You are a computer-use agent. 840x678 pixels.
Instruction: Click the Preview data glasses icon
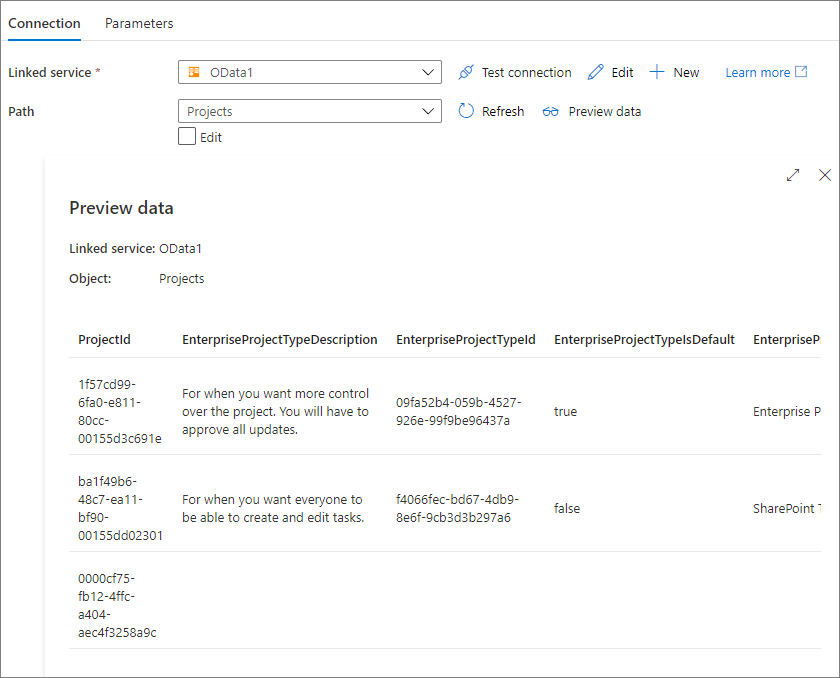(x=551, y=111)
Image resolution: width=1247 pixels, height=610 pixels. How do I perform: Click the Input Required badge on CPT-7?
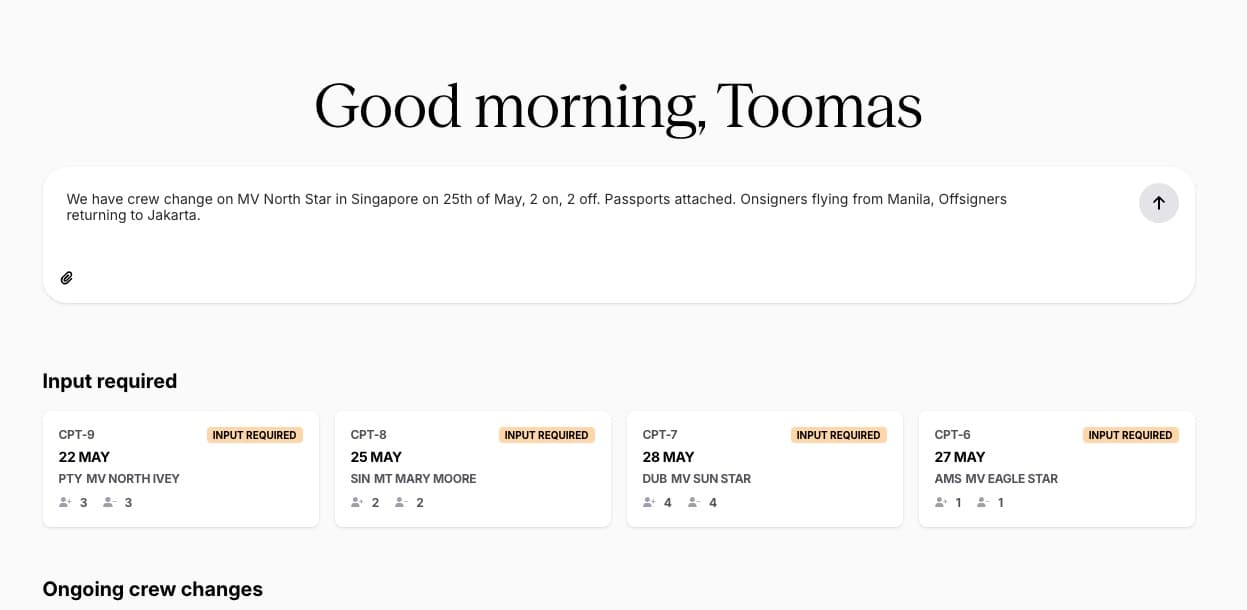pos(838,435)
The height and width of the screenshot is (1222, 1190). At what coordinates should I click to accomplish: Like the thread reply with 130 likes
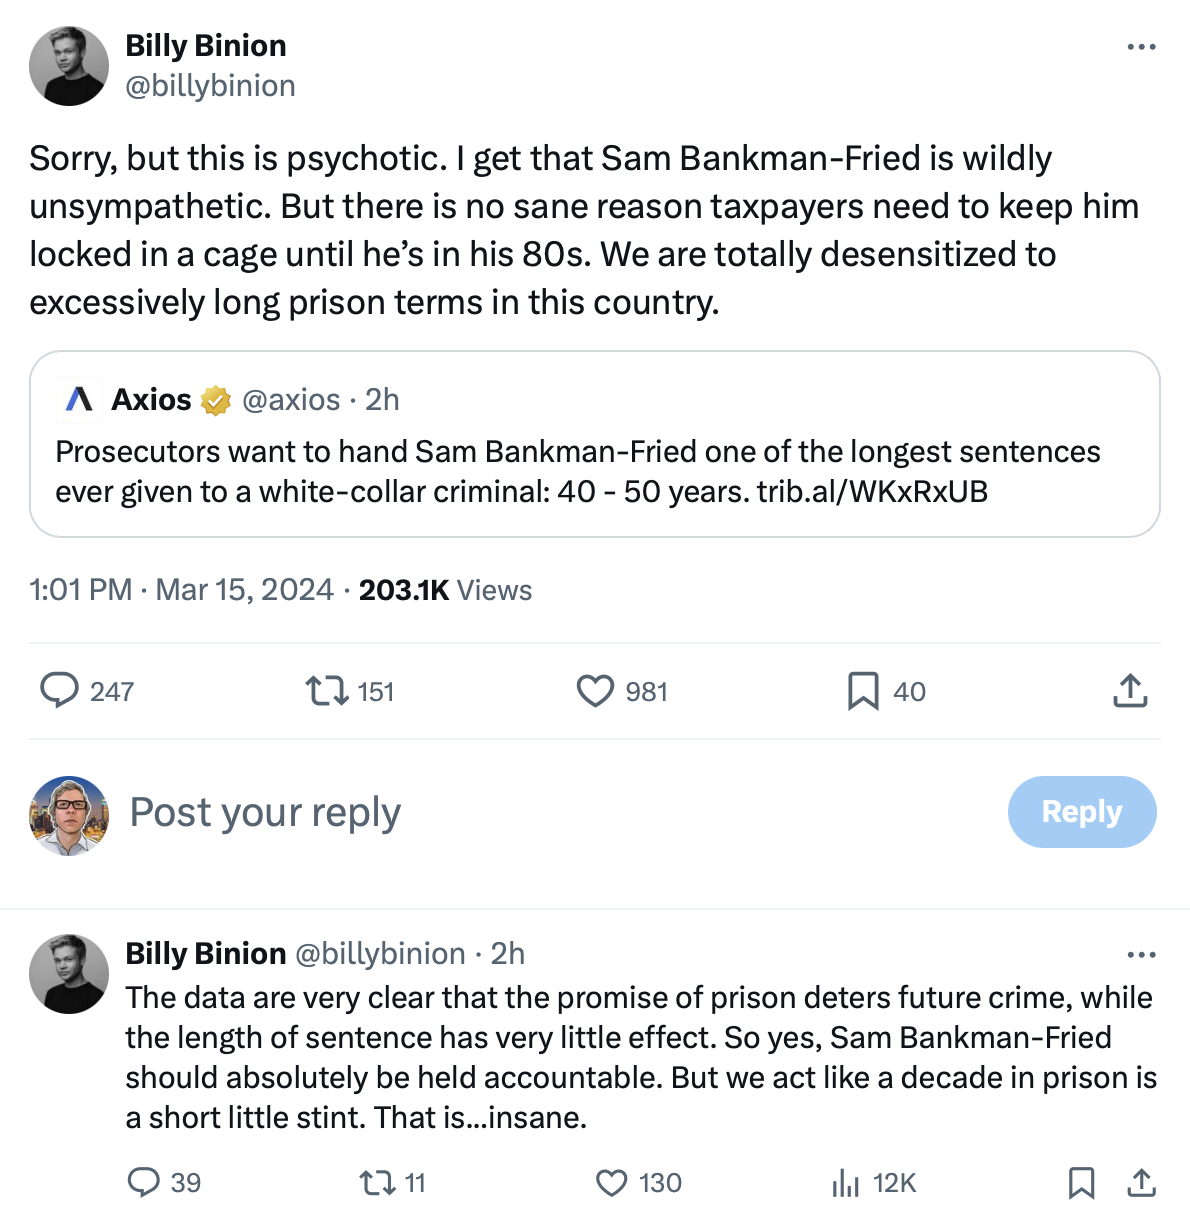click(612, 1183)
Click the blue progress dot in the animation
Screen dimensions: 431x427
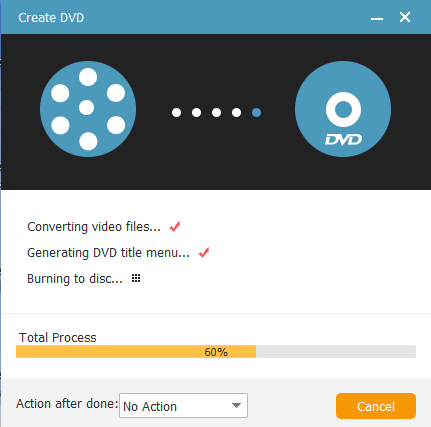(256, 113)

++++++

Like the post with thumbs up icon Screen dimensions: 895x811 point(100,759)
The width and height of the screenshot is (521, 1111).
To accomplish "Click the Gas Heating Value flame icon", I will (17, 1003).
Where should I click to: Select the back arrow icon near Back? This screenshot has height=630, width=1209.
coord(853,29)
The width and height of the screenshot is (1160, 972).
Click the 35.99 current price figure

++++++

- EXERCISE INSTRUCTIONS
Please gather every line of the items above that contains the word "Like". Case counts, so only matches with the same capitalization qualify.

- EXERCISE SOLUTION
The height and width of the screenshot is (1222, 1190). At what coordinates should I click to accomplish: Like the thread reply with 130 likes
Like the post with thumbs up icon Screen dimensions: 895x811 point(100,759)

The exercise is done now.